オタク文化というものはだいたい次の三つのジャンルに大別できると思ってください。

映像

デジタル

出版

 「映像」というのはアニメとか特撮ですね。サブジャンルとしてメキシコの変な空手映画とかがありますが、それはとりあえず置いときましょう。

 二番目の「デジタル」というのはゲームが中心を占めています。実際にはハードウェアやパソ通、インターネットなどデジタルの中にもさまざまなものがあるんですが、とりあえずここではゲームを中心としておきます。

 そして「出版」。まんがを中心とし、他にもSFなどがあって、同人誌やコミケの方向へと伸びていくオタクジャンルですね。

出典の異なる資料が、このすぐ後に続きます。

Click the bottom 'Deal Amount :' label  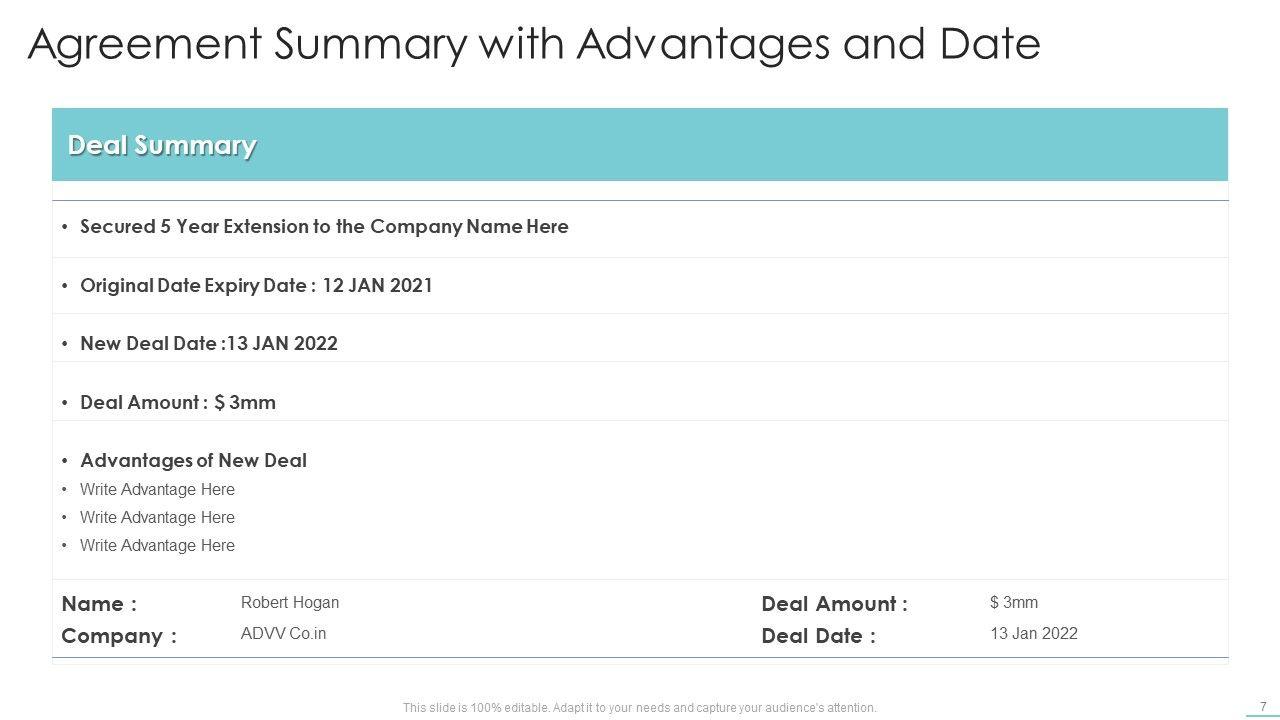(x=834, y=604)
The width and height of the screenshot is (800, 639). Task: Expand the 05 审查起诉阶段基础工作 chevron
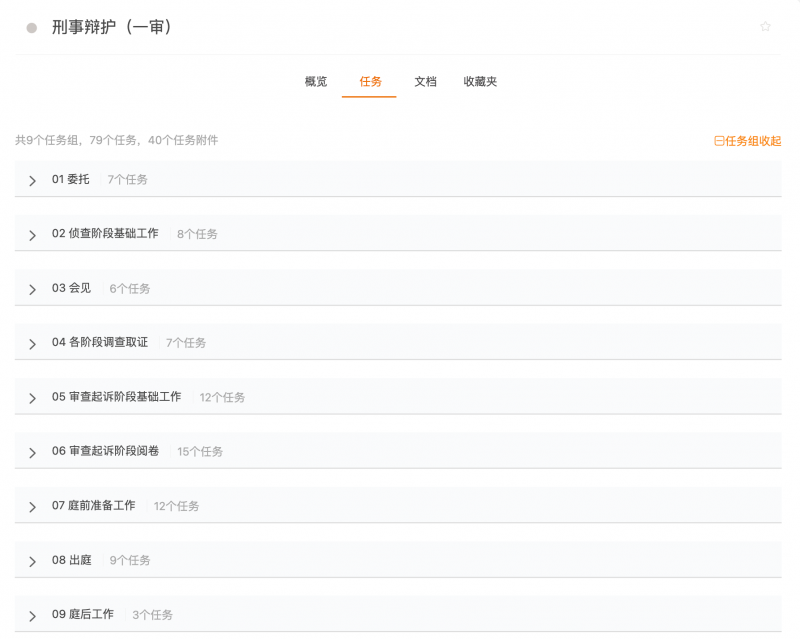coord(32,398)
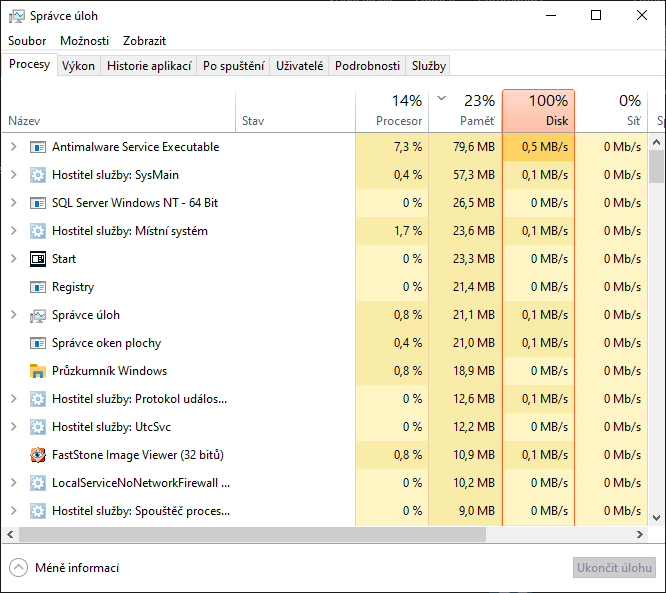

 オタク文化はだいたいこの三つのジャンルによって成り立っています。実はこの三ジャンル、お互いに仲が悪く、接点がない状態なんですよ。意外といえば意外なんだけれども、各ジャンルの間にポコッと真空地帯があるような感じで、距離が開いてるんです。

 たとえばアニメや特撮などの映像ジャンルから入ってきた人たちはゲームやまんがを軽視しがちなところがありますし、プロの現場においても、講談社や集英社などまんが出版物をメインにしているところは、ついつい「まんがが世界を席巻している。アニメもゲームもまんがから見たら版権の二次使用者だ」という風に考えてしまいがちで、まんがのバックグラウンドに対してアニメやゲームが果たしている重大な役割、それぞれの連携というものについては無自覚になりがちなんです。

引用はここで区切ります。